Reifen-Delta in Frankreich offenbar größer als von Pirelli berechnet

Dass die Rundenzeiten mit leeren Tanks schneller werden ist ein klares Zeichen dafür, dass es am Sonntag nur einen Stopp geben wird. Trotz ein paar geflickter Stellen auf dem neuen Asphalt, die deutlich rauer sind, bauen die Reifen quasi überhaupt nicht ab. Dazu wurde das Tempolimit in er Boxengasse von 80 auf 60 Stundenkilometer herabgesetzt.

Ein Schlüsselfaktor wird sein, wer im Q2 mit Supersoft-Pneus durchkommt. Pirelli tut sich noch schwer mit genauen Delta-Zeiten. Erwartet wurden zwischen Ultrasoft und Supersoft 0,3 Sekunden. Die Daten am Freitag ergaben aber mehr als eine Sekunde.

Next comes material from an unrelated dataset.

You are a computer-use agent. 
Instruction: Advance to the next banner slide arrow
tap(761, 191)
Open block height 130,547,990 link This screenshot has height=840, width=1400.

Pirelli zweifelt diese Daten zwar an, aber sollte sich das bewahrheiten, werden es auch die Top-Teams nicht ganz einfach haben, sich auf Supersoft für Q3 zu qualifizieren.

Fazit: Mercedes ist nach dem Freitag der Top-Favorit und deutlich stärker einzuschätzen als noch zuletzt in Kanada. Ferrari ist wie immer am Freitag schwer zu beurteilen, macht aber keinen so guten Eindruck wie vor zwei Wochen. Der Qualifying-Modus könnte Red Bull aber im Kampf gegen Vettel und Räikkönen einmal mehr das Genick brechen. Weil Überholen nahezu unmöglich sein dürfte, braucht Red Bull im Rennen wie schon in Barcelona einen Strategiefehler von Ferrari oder andere Umstände. Aus eigener Kraft wird es schwierig.